Blockchain: Understanding the Basics & the Buzz Around It
This post evaluates blockchain technology as implemented by Bitcoin. Note, it is possible for the methods to vary with the company or use case.
There is a lot of buzz about blockchain. Even if you’ve never heard of it, you might have heard of Bitcoin — the first and largest cryptocurrency conceived in 2008 and built on blockchain technology. Today, industries outside of tech are exploring the benefits of implementing blockchain technology beyond Bitcoin.
The financial and banking industry has started using it to save time and money in processing payments. Healthcare and IoT could benefit from its data security power to prevent ransomare and malware attacks. And it may potentially solve the music industry’s copyright database weakness and confusion over the ownership of music.
So, what is blockchain?
A blockchain is a distributed database that manages a number of recorded transactions made over a period of time. A list of recorded transactions in a container is called a block and the number of blocks in a blockchain can continually increase over time.
Blockchains are decentralized, meaning data is stored across a peer-to-peer network of devices or nodes instead of a centralized location.
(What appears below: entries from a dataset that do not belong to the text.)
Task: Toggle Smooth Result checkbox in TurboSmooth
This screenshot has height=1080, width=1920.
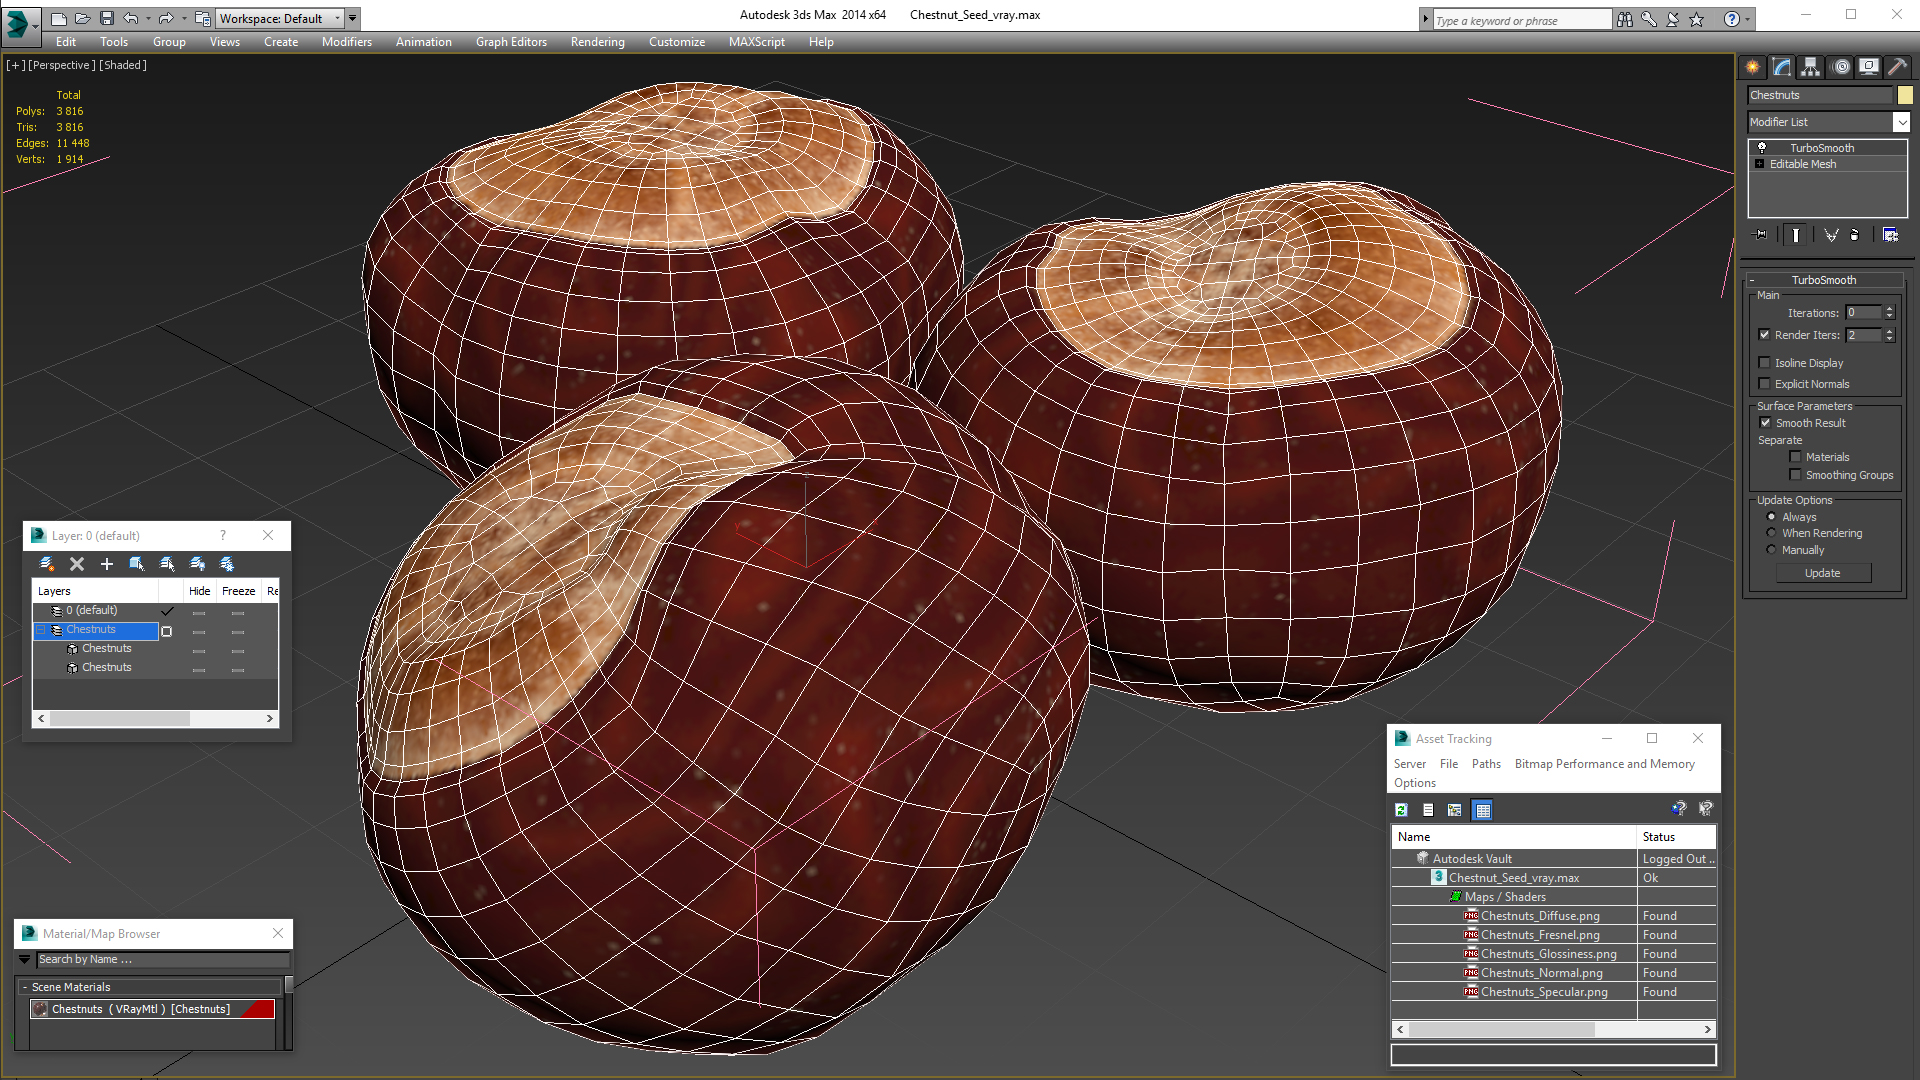Action: 1766,422
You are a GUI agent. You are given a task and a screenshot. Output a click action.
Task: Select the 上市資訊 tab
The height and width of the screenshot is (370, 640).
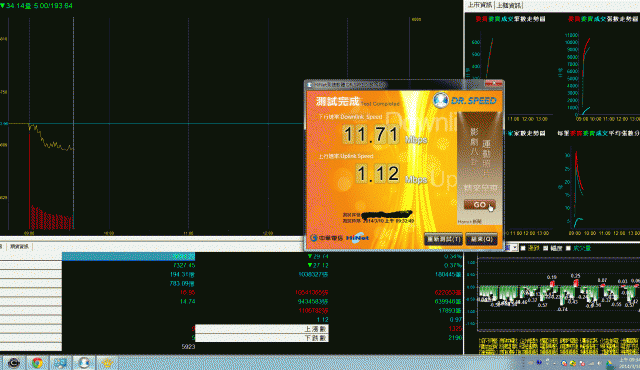(x=480, y=5)
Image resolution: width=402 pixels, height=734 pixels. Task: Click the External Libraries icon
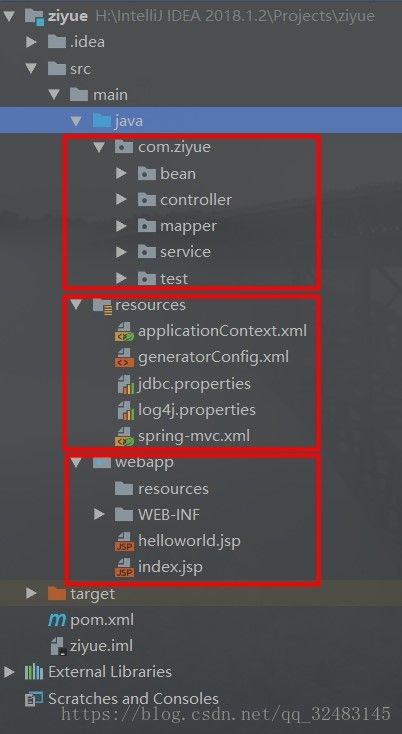click(34, 672)
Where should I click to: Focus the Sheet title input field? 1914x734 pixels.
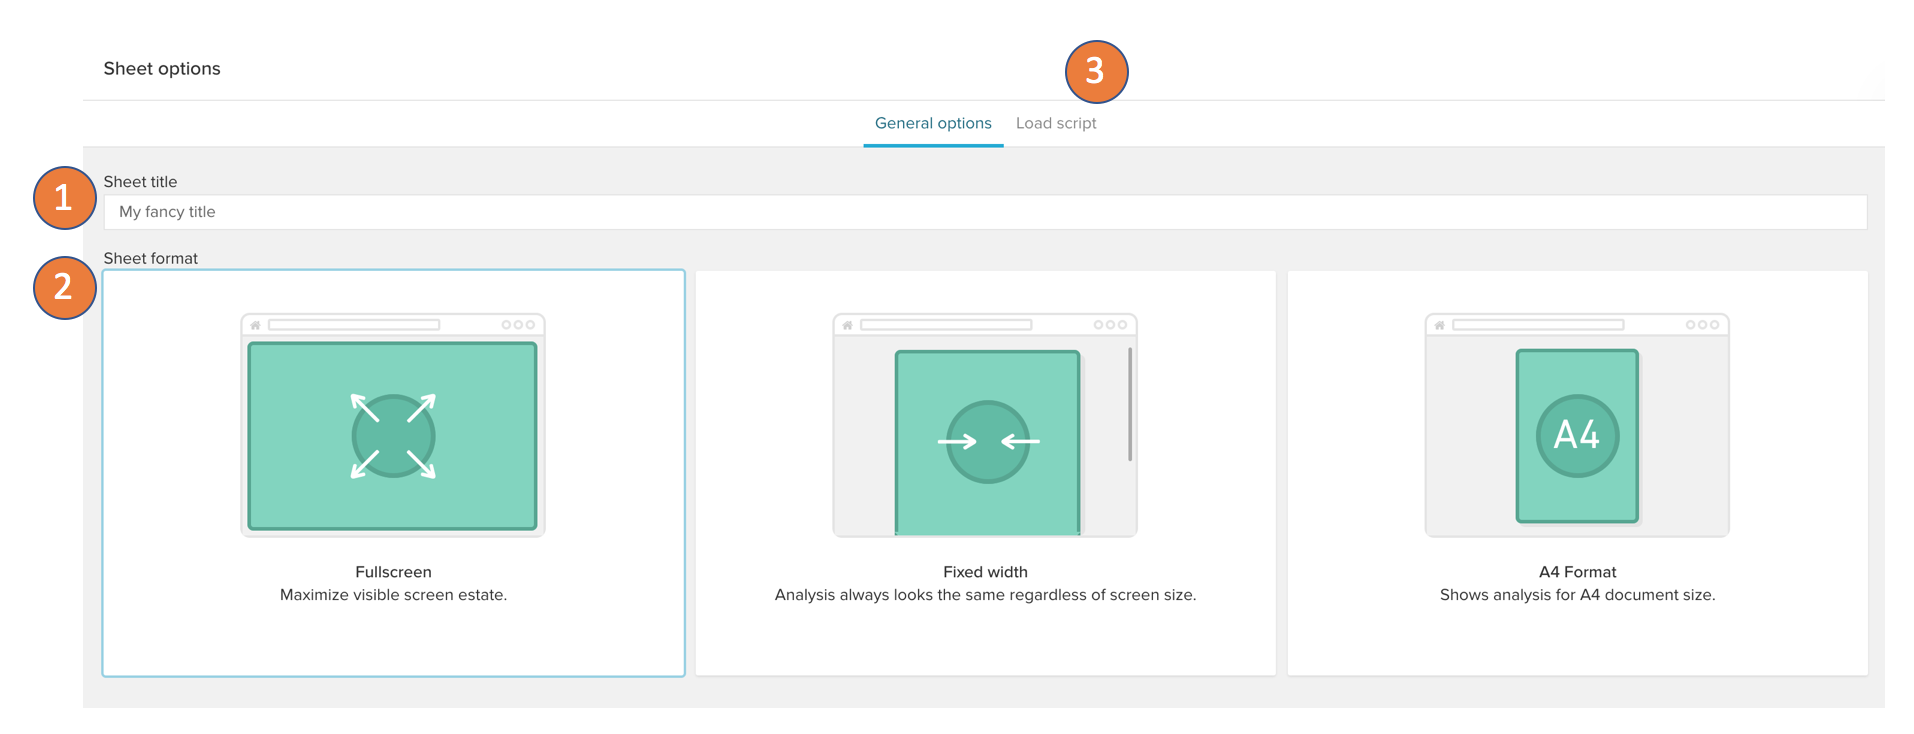tap(985, 212)
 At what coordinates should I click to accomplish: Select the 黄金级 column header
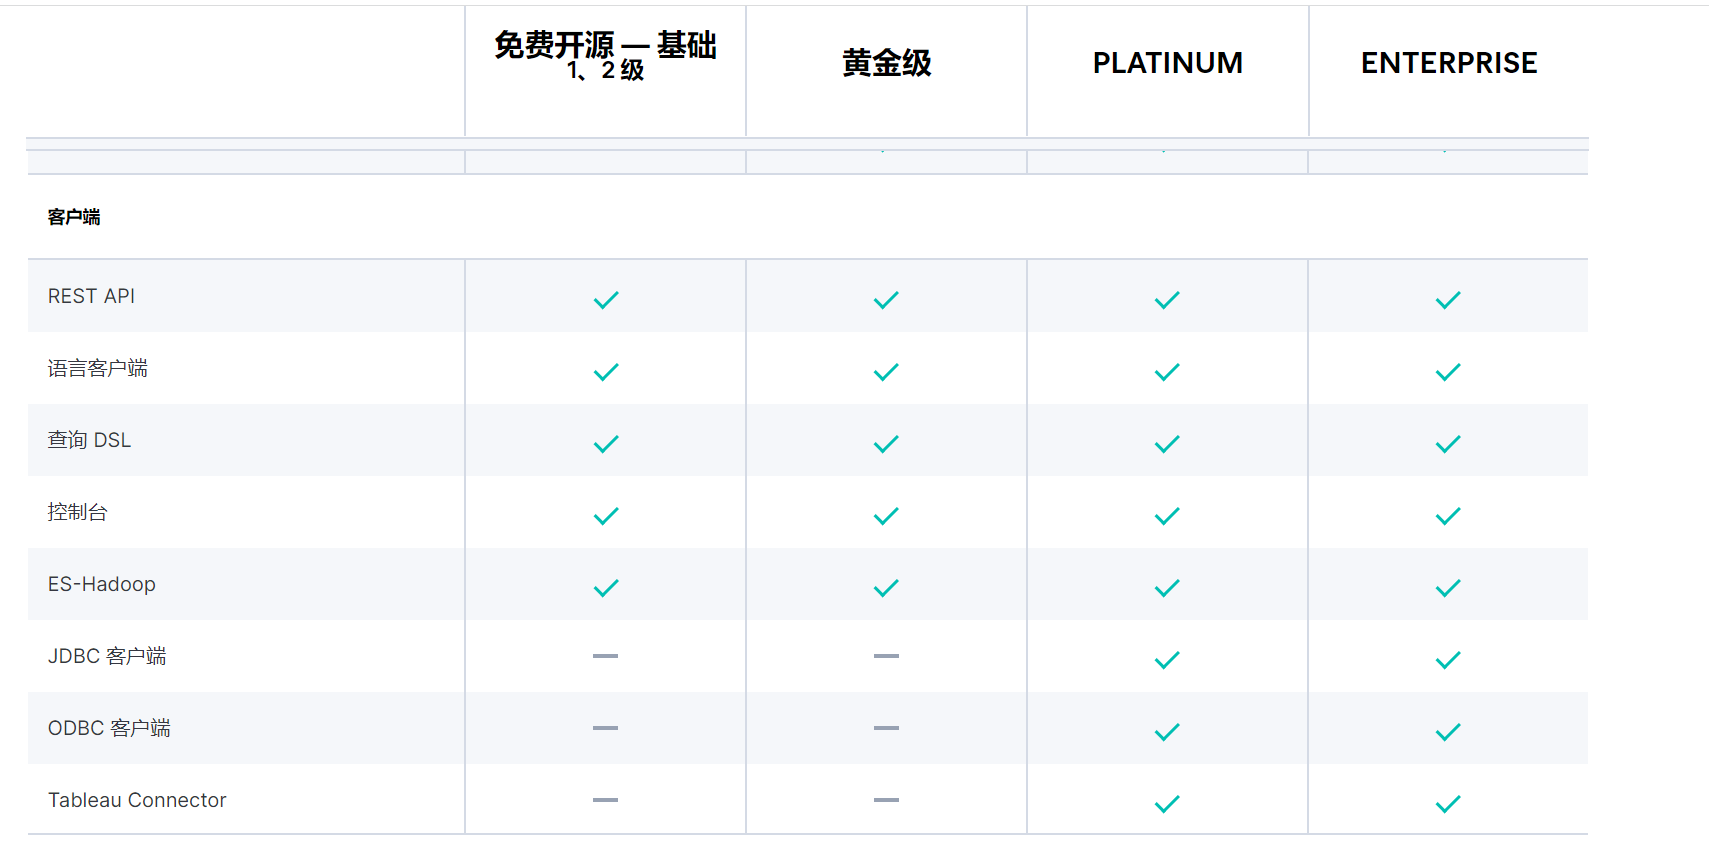[886, 63]
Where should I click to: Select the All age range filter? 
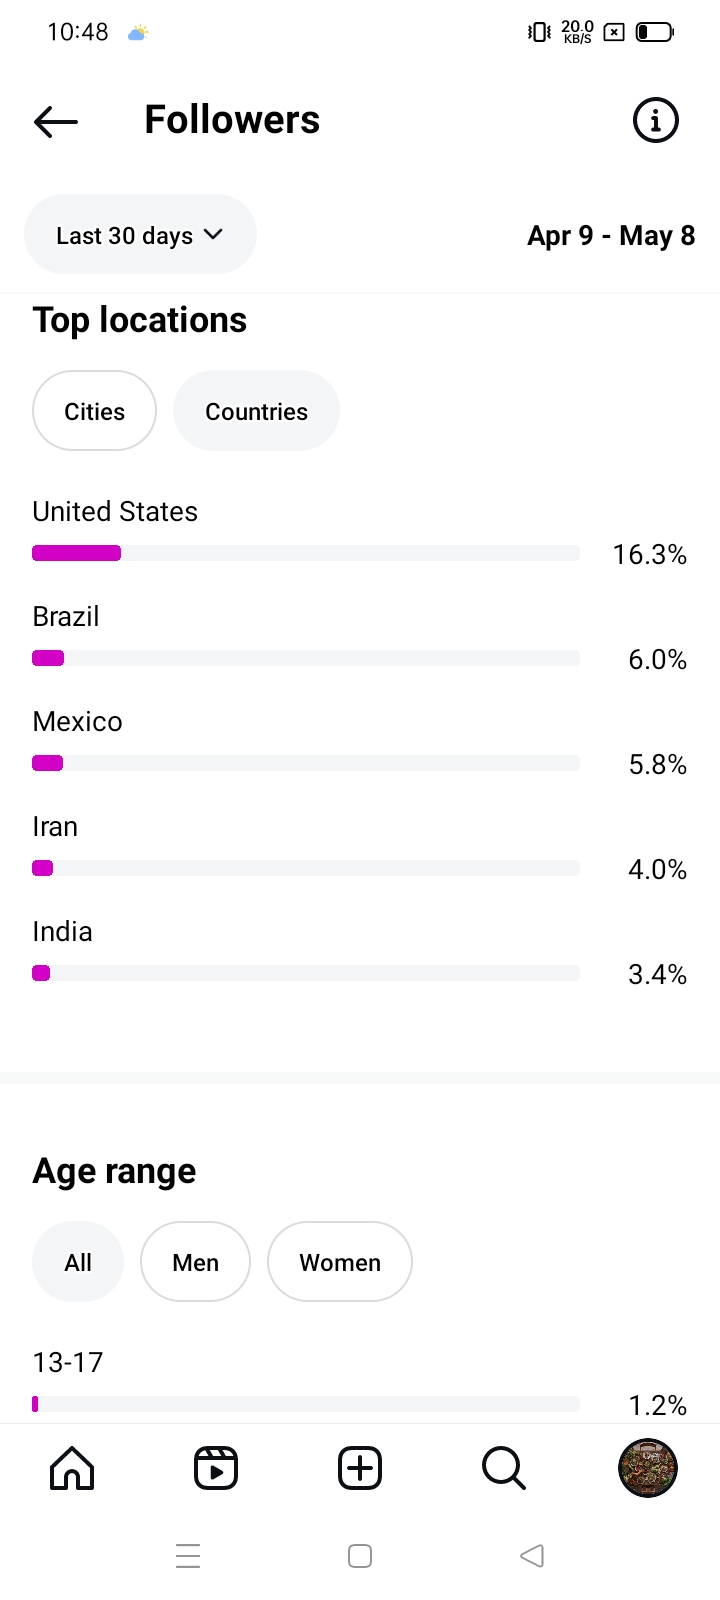(78, 1263)

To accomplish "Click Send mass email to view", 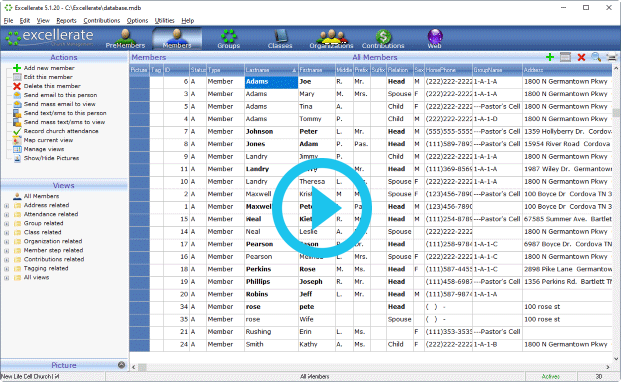I will (59, 104).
As a result:
- No one source owns the data
- All users have access to the data
- Users have to approve any changes
- Every change is recorded
- All copies of the data are automatically updated at once
- Can’t delete or alter past transactions without the network knowing
Blockchain as a database
As a database, blockchain isn’t as efficient for processing high volumes of data. You can’t store a very large amount of data in a block. And blockchain doesn’t have any good built-in search or indexing — it’s primarily read/write capabilities.
As of now, as a database, blockchain has not demonstrated the ability to be widely used yet.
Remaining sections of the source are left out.